■ **文書の一節**:
となると、家族が「どこか遊びに行きたい」と言っても、仕事を優先させざるを得なくなりますよね。
または仕事の緊急度が高いとはいえ、それでも家族を優先したい理由がある場合も考えられます。となると仕事への取り組み方を変えたり、それを実現するために周りの人に相談や助力を頼む必要が出てきたりします。

③他人の期待と自分の軸を区別する
自分自身の「緊急度」「重要度」を考えるときにもう一つ気を付けるポイントがあります。
それは「他人の期待に応えるため」なのか「自分が心からそうしたいと思っているのか」です。
こういうふうにお聞きすると「他人の期待に応えようとすることはダメなのことなのだろうか」と思ってしまうかもしれませんが、そうではありません。他人の期待に応えることを「選んだのは自分だ」という認識を持てているかどうか、です。
他人の期待と一口に言っても幅広いです。
例えば赤ちゃんのいるお母さんが、他人=赤ちゃんの求め・期待に応じるのは赤ちゃんが生きていくために必須ですから重要度も緊急度も高いです。
反面、SNSで「いいね」をもらうためだけに限界を超えてまで無理をすることに、自分自身がどこまで前向きに責任を取れるのか、は疑問です。
他人の期待か自分軸か。
その判断をするためのポイントは「結果に対しても自分の責任範囲内と思えるかどうか」です。

≪おすすめブログ≫期待に応えようとしすぎる心理
ミニワーク―あなたの今日のタスクを仕分けてみよう ~「すぐにやる」「後でやる」「やらない」に分ける~
①今日やることを書き出す
紙でもスマホのメモでも構いません。仕事・家事・プライベート、思いついたタスクを全部書き出しましょう。
②3つのカテゴリーに仕分けする
- すぐにやる:今日必ず終えるべきこと(締め切り・生活必需)
- 後でやる:今日でなくてもよいが、今週中には取り組みたいこと
- やらない:やらなくても困らないこと、やらなくても誰も気づかないこと
ポイントは「やらない」に入れる勇気です。
ここに入ったものは「優先順位が低い=今の自分を守るために手放す」と考えてみましょう。
③1日の終わりに「本当に必要だったこと」を振り返る
夜、5分だけ時間を取って振り返ってみましょう。
- 今日「すぐにやる」に入れたものの中で、本当に必要だったのはどれ?
- 「やらなかった」けど特に問題なかったことはあった?
- 「後でやる」に回したことで気持ちが楽になったタスクはどれ?
この振り返りを続けると、自分にとって「大事なこと」と「やらなくてもよいこと」の見極めがだんだんと磨かれていきます。

■ **データ抜粋**:

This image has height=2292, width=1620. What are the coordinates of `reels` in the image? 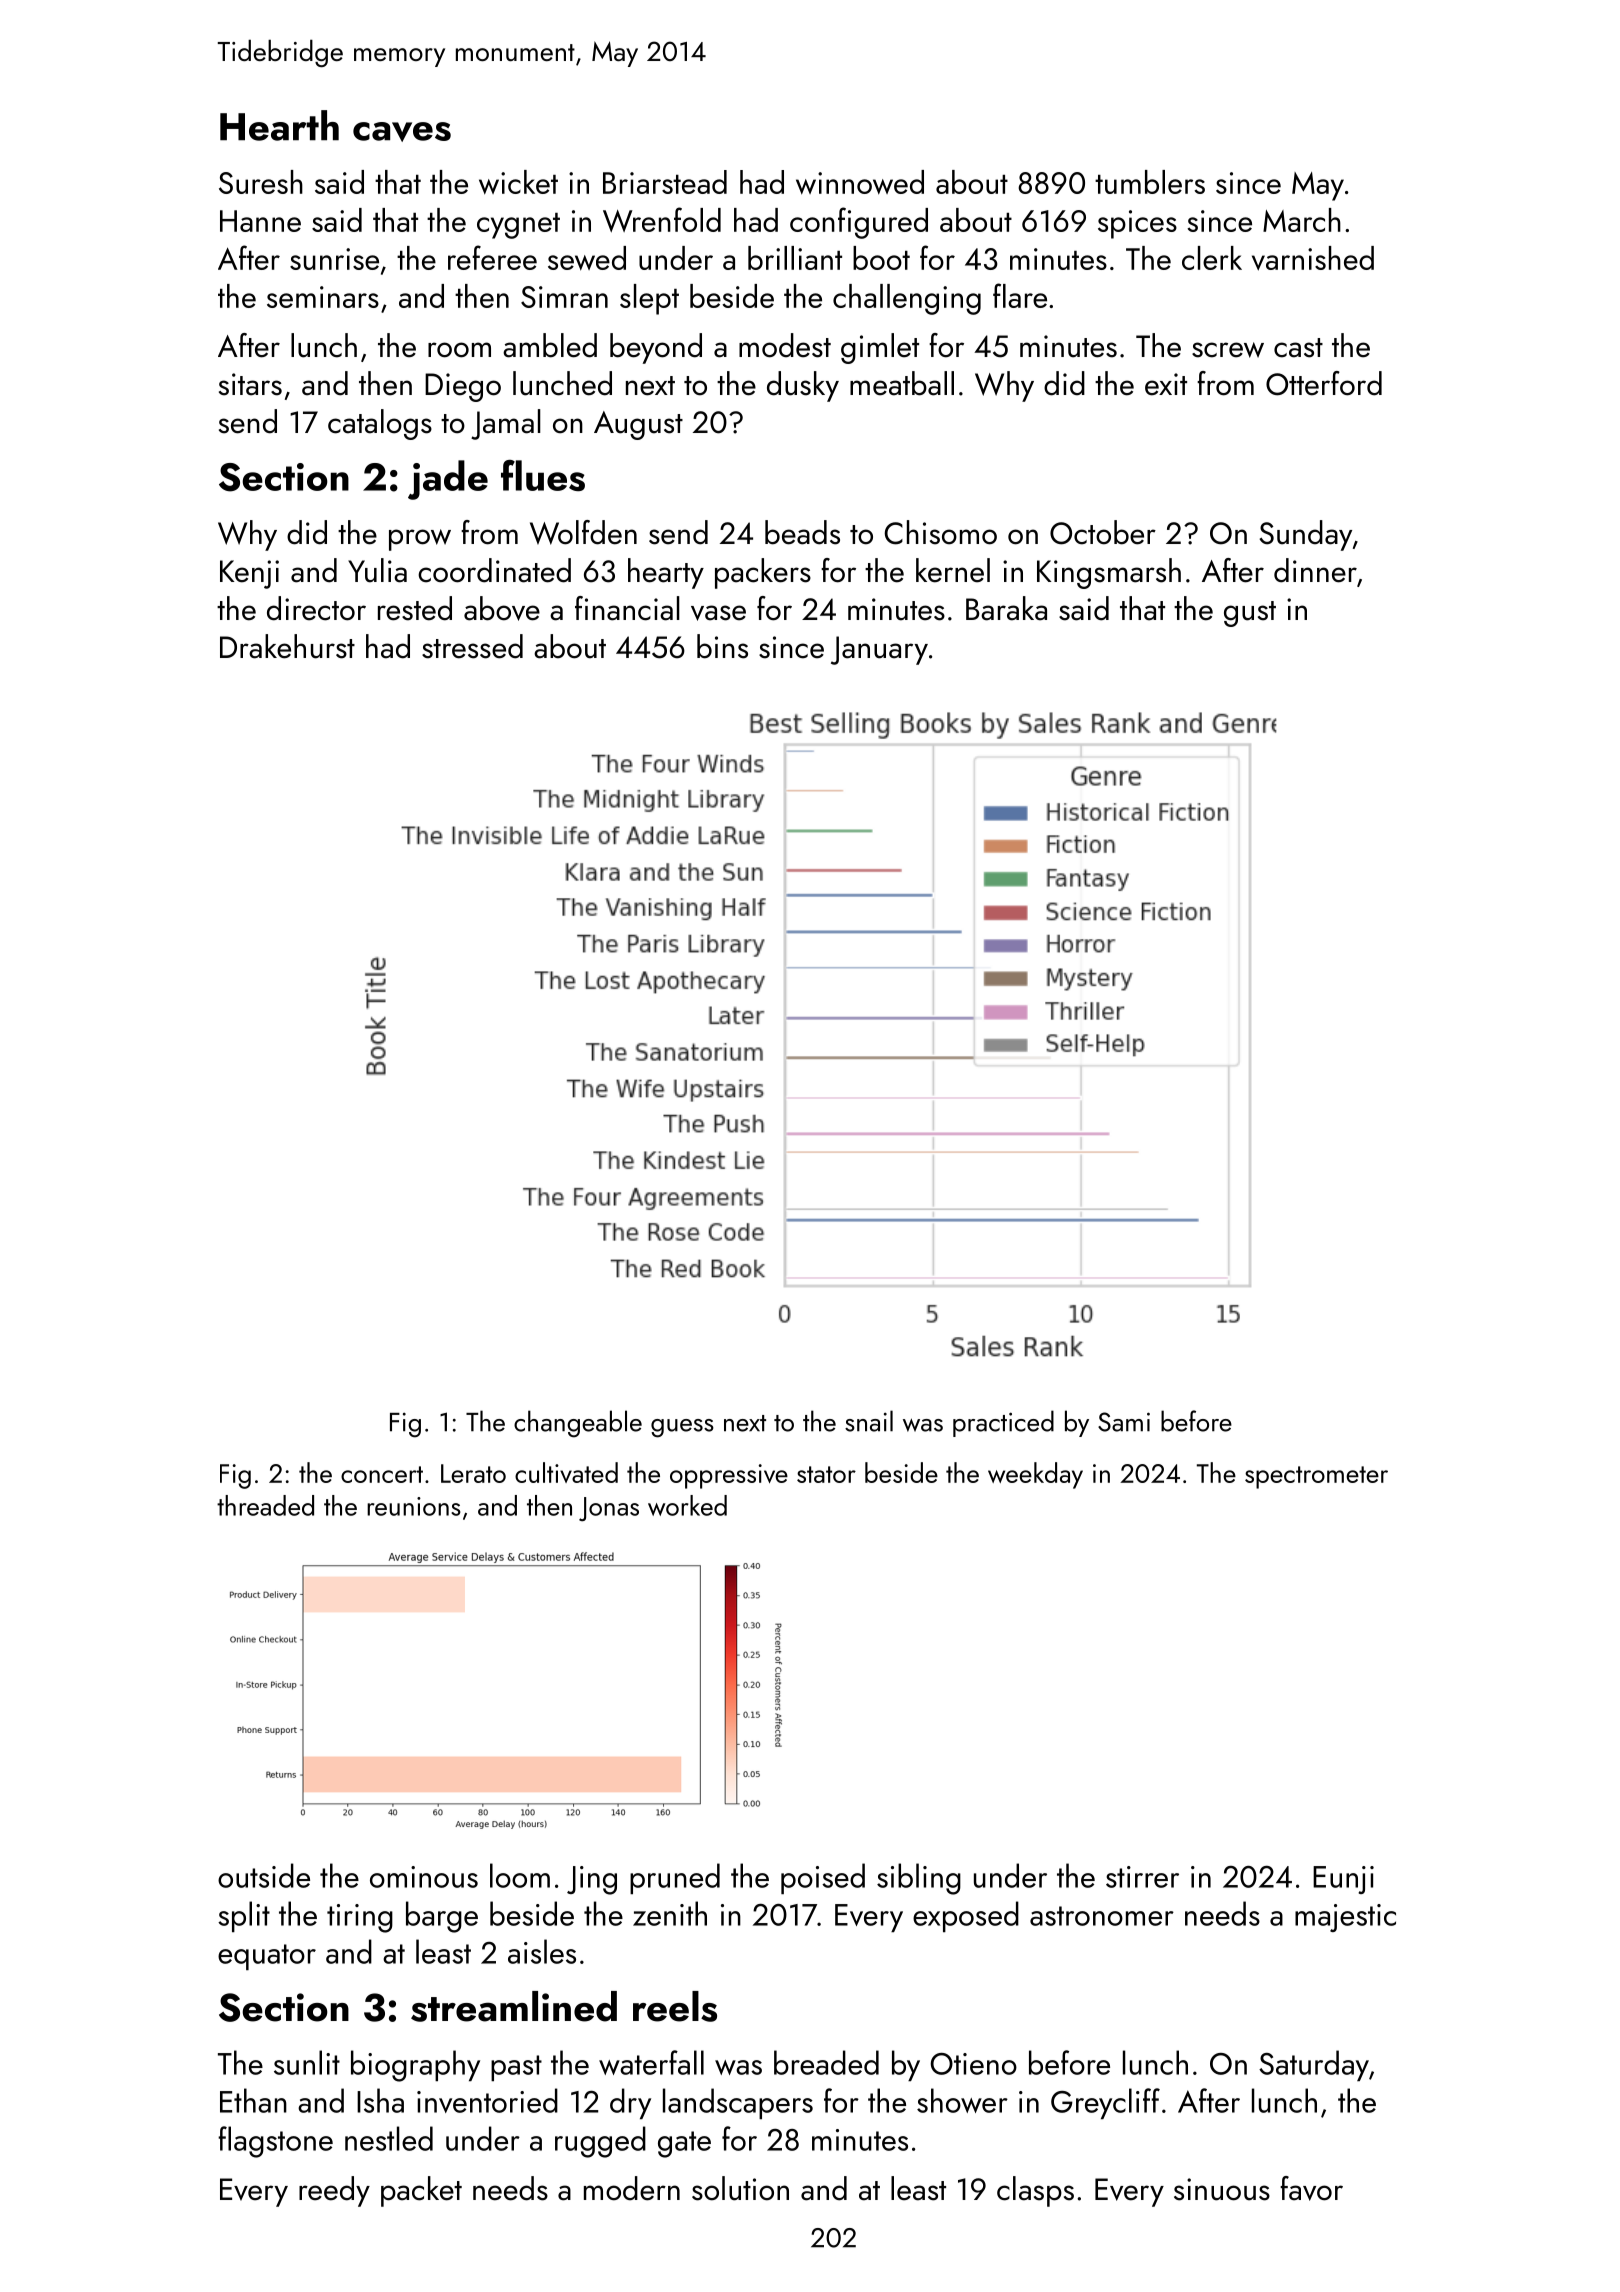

■ **作業内容**: 優先順位についての文書の一節から、「こういうふうにお聞きすると「」から「任を取れるのか、は疑問です。」までを、最後の語句も含めて一字も変えずに書き写す。

■ **回答**:
こういうふうにお聞きすると「他人の期待に応えようとすることはダメなのことなのだろうか」と思ってしまうかもしれませんが、そうではありません。他人の期待に応えることを「選んだのは自分だ」という認識を持てているかどうか、です。
他人の期待と一口に言っても幅広いです。
例えば赤ちゃんのいるお母さんが、他人=赤ちゃんの求め・期待に応じるのは赤ちゃんが生きていくために必須ですから重要度も緊急度も高いです。
反面、SNSで「いいね」をもらうためだけに限界を超えてまで無理をすることに、自分自身がどこまで前向きに責任を取れるのか、は疑問です。